Engineering Contradictions & Design Principles
Engineering Contradiction Analysis
1Reliability
If numerical analysis iteration is performed to ensure accurate design analysis, then analysis reliability is improved, but analysis time increases significantly
Solution Approach 1:
The patent applies preliminary action by performing a preliminary numerical analysis to generate reference data before the main analysis. This reference data is used to create a predictive model that can forecast analysis results, allowing the system to predict whether the main analysis will complete successfully without actually performing the entire time-consuming iteration process.
Solution Approach 2:
The patent uses copying by creating a predictive model that replicates the behavior of the full numerical analysis system.
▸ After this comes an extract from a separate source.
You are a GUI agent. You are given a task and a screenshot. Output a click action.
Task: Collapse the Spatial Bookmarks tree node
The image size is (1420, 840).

This model is trained on reference data from preliminary analyses and can copy the essential characteristics of the analysis process to predict outcomes, replacing the need to execute the complete time-consuming analysis iteration.
2Reliability
If error checking is performed during analysis to detect abnormalities, then analysis reliability is improved, but device complexity increases
Solution Approach 1:
The patent introduces an intermediary element - the predictive model - that acts as a mediator between the preliminary analysis data and the main analysis process. This model checks for potential abnormalities by comparing predicted results with expected outcomes, providing error detection functionality without requiring complex real-time monitoring of the entire analysis system.
3Reliability
If the entire analysis is repeated when an abnormality is detected, then analysis reliability is maintained, but loss of time increases
Solution Approach 1:
The patent implements feedback by using the predictive model to continuously monitor the analysis process and provide information about potential abnormalities. When the model predicts that an analysis will fail or produce abnormal results, the system can interrupt the process early, providing feedback that prevents wasting time on doomed analyses while maintaining reliability by only accepting results from successfully completed analyses.
Data Source
AI summary
An apparatus and method for diagnosing analysis is provided. The apparatus includes an analytic layer to divide a peripheral space of a target component into a plurality of cells and to derive analytic data by performing a numerical analysis iteration according to computational fluid dynamics for the plurality of cells; a model layer to derive an analytic model that simulates the numerical analysis iteration; a predictive layer to derive predictive data by predicting a result of the numerical analysis iteration by using the analytic model; and a diagnostic layer to diagnose an abnormality condition of numerical analysis by comparing the analytic data and predictive data during the numerical analysis iteration performed by the analytic layer. The diagnostic layer includes an early alarm to generate early alarm information by sorting a cell satisfying an early alarm condition; and an abnormality diagnostic device to determine whether the numerical analysis iteration is abnormal.